Nach ein paar Minuten hat Lucht viele Leitbilder aus dem Seminarprojekt wiedererkannt: Schönheit, Märchen, Träume, Selbstbewusstsein. Lucht lässt das T-Shirt los und geht zur nächsten Reihe, greift ein weißes T-Shirt heraus, auf dem ein Mädchen als Ärztin im Comicstil abgebildet ist. Darunter steht „Tender, loving care“. „Eine junge Ärztin, die ihren Beruf liebt“, kommentiert Lucht und deutet auf die beiden aufgedruckten roten Herzen neben dem Gesicht der Ärztin. Care – sich kümmern. „Ein weiteres typisches Motiv“, doziert Lucht ohne sich von den befremdeten Blicken einer Frau mit Kinderwagen stören zu lassen. „Hier geht es um die Verantwortung, die die Frau in der Gesellschaft übernehmen soll.“ Kurz huscht ein Lächeln über ihr Gesicht. „Ob wir so etwas auch bei den Jungs finden werden?“

Jungs, die erkunden

Auch bei den T-Shirts für Jungs wird Petra Lucht schnell fündig: Monster Trucks („Race“), gefräßige Dinosaurier („T-Rex“) und ein Kumpel („Dude“) spielen auf Team, Technik, Wettkampf und eine gefährliche Natur an. „Ah, auch ganz typisch“, sagt Lucht und bleibt vor einem T-Shirt stehen, auf dem ein Astronaut im Weltall zu sehen ist. „Get over your limits“ steht drauf. Grenzüberschreitung, Abenteuer, vielleicht Wettkampf, kommt es aus Lucht herausgeschossen. „Die Natur ist auf einmal gefährlich und technisiert. Hier wird nicht gesagt, welchen Umgang der Träger hegen soll oder was er empfinden soll. Der Astronaut begibt sich gewappnet oder beschützt in die Natur.“

Moment mal, Astronaut und Sternchen? Aktiver Eroberer und wartende Schönheit? „Ja, direkt nebeneinander gesehen könnte man das auch als komplementäres Gegensatzpaar deuten“, referiert Lucht. Die Gesellschaft hat für Mädchen die Rolle der passiven Schönheit vorgesehen: Sternchen, warte auf deinen Astronauten. Oder anders formuliert: Die Gesellschaft gewährt Männern die Freiheit, etwas zu entdecken, sich mit anderen zu messen, sich selbst zu verwirklichen. Frauen erlegt sie Verantwortung auf – für ihre Umwelt, ihre Mitmenschen. „Manche Themen ermüden mich“, sagt Lucht. „Lassen Sie uns weitergehen.“

Der zweite Discounter ist zu Fuß zu erreichen. Die Preise sind dort niedriger, die Kundschaft ist deutlich jünger. 2 Euro kostet ein T-Shirt. Hier gehen nicht die Eltern einkaufen, sondern die Teenies selbst. Im Untergeschoss schallt Hip-Hop. Für Jungs finden sich: ein Cop aus New York (“cool dude“), ein Comic-Superheld (“I am totally epic“) eine E-Gitarre (“Turn up the volume“). Das beliebteste Modell, sagt eine junge Verkäuferin, sei der Yeti und deutet auf ein orangefarbenes T-Shirt, auf dem „Abominable Snow Man“ steht. „Gibt es Jungs, die in der Mädchen-Abteilung einkaufen?“, fragt Lucht nach. Die junge Verkäuferin zögert. „Glaube ich nicht. Da ist ja alles pink.“ Ihr Blick verrät, dass sie aus der Frage nicht ganz schlau wird.

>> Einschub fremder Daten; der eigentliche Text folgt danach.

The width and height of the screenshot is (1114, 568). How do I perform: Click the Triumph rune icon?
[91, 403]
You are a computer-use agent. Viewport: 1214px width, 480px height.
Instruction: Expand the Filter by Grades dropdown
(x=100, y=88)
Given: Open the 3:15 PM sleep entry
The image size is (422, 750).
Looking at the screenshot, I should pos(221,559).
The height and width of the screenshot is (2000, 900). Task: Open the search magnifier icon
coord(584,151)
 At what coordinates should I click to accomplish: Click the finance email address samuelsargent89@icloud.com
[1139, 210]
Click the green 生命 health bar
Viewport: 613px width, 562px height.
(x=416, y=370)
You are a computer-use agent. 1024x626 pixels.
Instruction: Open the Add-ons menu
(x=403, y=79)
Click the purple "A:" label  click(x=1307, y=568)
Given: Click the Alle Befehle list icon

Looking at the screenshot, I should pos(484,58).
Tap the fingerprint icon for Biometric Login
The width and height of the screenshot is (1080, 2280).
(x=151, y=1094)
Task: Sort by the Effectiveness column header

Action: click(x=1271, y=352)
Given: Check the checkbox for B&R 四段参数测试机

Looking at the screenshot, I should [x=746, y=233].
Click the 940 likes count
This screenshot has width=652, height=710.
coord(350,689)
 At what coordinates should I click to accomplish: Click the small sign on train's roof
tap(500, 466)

Bei den Mädchen-T-Shirts wird Petra Lucht doch noch überrascht: Auf einem sind „Homework“ und „Clean my room“ durchgestrichen. Darunter steht „shopping“. „Interessant“, sagt Lucht. „Dieses T-Shirt spielt zumindest mit den Geschlechterklischees. Der häusliche Rahmen, in denen sich Mädchen bewegen sollen, wird hier verlassen, aber wird er auch durch eine neue Zuschreibung ersetzt?“ Die neue Freiheit für Mädchen: Shoppen gehen.